____ Supplied entries

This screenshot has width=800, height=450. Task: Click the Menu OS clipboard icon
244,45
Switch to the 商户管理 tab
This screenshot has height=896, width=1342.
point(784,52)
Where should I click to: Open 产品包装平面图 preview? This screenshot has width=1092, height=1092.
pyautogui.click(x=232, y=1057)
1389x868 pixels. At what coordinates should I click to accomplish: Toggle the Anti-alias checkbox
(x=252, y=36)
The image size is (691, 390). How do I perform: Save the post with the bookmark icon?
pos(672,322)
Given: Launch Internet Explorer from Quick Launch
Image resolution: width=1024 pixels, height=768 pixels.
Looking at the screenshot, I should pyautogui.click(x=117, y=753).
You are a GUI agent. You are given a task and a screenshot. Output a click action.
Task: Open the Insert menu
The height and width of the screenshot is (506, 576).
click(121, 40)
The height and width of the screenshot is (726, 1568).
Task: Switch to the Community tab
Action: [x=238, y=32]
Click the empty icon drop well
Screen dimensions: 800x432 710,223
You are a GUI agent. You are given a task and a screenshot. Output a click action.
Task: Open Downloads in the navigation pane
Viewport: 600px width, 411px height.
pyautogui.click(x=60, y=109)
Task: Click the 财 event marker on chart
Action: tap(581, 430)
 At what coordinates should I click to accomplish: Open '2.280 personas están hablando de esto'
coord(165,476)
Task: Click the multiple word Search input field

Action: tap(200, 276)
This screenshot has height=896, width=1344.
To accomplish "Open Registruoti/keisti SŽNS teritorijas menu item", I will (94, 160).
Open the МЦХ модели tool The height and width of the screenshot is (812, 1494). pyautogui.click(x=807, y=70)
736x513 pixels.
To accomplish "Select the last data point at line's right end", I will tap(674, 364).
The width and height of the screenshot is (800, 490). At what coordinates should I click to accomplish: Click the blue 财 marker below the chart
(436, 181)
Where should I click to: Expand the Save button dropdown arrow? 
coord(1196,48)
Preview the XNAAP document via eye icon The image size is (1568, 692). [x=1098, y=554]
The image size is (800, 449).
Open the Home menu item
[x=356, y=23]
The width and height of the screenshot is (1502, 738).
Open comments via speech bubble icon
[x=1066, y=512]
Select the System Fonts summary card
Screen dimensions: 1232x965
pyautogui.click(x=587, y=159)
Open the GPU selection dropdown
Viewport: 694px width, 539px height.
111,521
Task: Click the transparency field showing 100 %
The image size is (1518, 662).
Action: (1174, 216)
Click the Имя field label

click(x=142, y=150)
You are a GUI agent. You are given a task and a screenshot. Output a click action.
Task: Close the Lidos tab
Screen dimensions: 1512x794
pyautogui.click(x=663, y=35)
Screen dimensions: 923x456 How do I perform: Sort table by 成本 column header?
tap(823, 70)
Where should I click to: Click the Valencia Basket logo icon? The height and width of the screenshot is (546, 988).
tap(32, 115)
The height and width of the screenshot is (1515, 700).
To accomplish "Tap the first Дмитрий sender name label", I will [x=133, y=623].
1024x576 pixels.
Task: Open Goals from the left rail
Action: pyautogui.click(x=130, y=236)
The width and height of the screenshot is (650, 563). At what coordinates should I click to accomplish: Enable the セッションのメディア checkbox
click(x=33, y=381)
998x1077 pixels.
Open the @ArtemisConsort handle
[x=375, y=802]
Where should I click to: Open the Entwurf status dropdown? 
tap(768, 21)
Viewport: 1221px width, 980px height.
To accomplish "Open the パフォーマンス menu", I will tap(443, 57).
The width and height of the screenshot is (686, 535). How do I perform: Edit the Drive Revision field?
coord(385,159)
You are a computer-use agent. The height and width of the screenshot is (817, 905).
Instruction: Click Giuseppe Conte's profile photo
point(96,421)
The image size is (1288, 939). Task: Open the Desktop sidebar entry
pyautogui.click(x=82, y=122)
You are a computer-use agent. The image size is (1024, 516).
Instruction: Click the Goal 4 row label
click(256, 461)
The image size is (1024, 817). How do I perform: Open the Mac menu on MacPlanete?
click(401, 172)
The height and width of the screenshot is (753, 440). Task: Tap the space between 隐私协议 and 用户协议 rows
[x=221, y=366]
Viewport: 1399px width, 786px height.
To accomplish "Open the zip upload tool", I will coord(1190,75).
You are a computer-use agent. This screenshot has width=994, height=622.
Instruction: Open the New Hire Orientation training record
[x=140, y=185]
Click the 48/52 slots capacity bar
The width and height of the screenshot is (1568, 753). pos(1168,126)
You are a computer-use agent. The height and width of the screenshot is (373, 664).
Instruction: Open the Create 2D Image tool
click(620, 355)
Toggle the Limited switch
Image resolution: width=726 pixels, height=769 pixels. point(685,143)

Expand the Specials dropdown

________

• [Work instruction]
What is needed is every line from the start of the entries through the line containing "Task: Open the Insert menu", returned word for word and nothing else.

• [Task output]
This screenshot has width=800, height=450. Task: Click the Menu OS clipboard icon
244,45
Switch to the 商户管理 tab
This screenshot has height=896, width=1342.
point(784,52)
Where should I click to: Open 产品包装平面图 preview? This screenshot has width=1092, height=1092.
pyautogui.click(x=232, y=1057)
1389x868 pixels. At what coordinates should I click to accomplish: Toggle the Anti-alias checkbox
(x=252, y=36)
The image size is (691, 390). How do I perform: Save the post with the bookmark icon?
pos(672,322)
Given: Launch Internet Explorer from Quick Launch
Image resolution: width=1024 pixels, height=768 pixels.
Looking at the screenshot, I should pyautogui.click(x=117, y=753).
You are a GUI agent. You are given a task and a screenshot. Output a click action.
Task: Open the Insert menu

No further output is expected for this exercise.